Other key survey findings:
- More than half of all respondents (53 percent) said that without access to capital, they have been unable to finance increased sales; half said they have been unable to grow or expand their business; and 40 percent said they have reduced their workforce.
- Thirty-two percent of respondents used financing within the last three months.
- Businesses said they need capital to invest in new plants and equipment (37 percent), expand operations (23 percent), hire new workers (18 percent), and increase inventory (11 percent).
- The majority (78 percent) of businesses that received capital used traditional bank loans and lines of credit; 32 percent used credit cards; 29 percent used vendor credit; and 19 percent used private loans.
“Small businesses still face uncertain credit conditions that continue to slow their growth and diminish their ability to add jobs to the economy,” says Marie O’Brien, president of the Connecticut Development Authority (CDA).
“Economists agree that a step-up in overall economic growth in Connecticut requires more favorable credit conditions, with funds available for businesses to gain timely access to capital needed to increase inventories, hire new employees, and grow their companies.”
The CBIA/Farmington Bank Current Credit Conditions Index is 17.8, down from 27.7 last quarter.
Business executives are not bullish on future credit conditions.
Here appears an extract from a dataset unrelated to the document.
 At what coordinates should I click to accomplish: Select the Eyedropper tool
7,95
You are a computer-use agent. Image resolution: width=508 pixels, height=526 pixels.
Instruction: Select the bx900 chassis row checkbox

The CBIA/Farmington Bank Future Expectations Index, which measures credit expectations three to six months from now, stands at 25.8—down from 35.2 last quarter. The overall CBIA/Farmington Bank Credit Availability Index also dipped—to 21.8—down from 31.5 last quarter, but up from a year ago.
The current availability index, which indicates the health of Connecticut’s credit markets, has two primary components: one that measures current conditions and one that measures expectations in the marketplace three to six months out.
CBIA/Farmington Bank Total Credit Availability Index 1Q11
Farmington Bank Current Credit Availability Index 17.8
Farmington Bank Future Expectations Index 25.8
Farmington Bank Total Credit Availability Index 21.8
“It’s disappointing to see the positive momentum captured in the last quarter survey slip away,” says Don Klepper-Smith, chief economist and director of research at DataCore Partners in New Haven. “We hope this is just a minor setback, as we’ve had other positive signs that Connecticut’s economy is rebounding and job growth is beginning to materialize. Hopefully we can recapture some of those signs and the positive momentum seen in last quarter’s survey, but ultimately both consumer and business confidence will be key to the direction of the economy.”
The credit survey, conducted by the Connecticut Business and Industry Association (CBIA) and DataCore Partners, was sponsored by Farmington Bank and the CDA.
The survey was emailed to Connecticut businesses in March 2011. A total of 390 executives responded, for a 13 percent response rate and a margin of error of +/- 5 percent.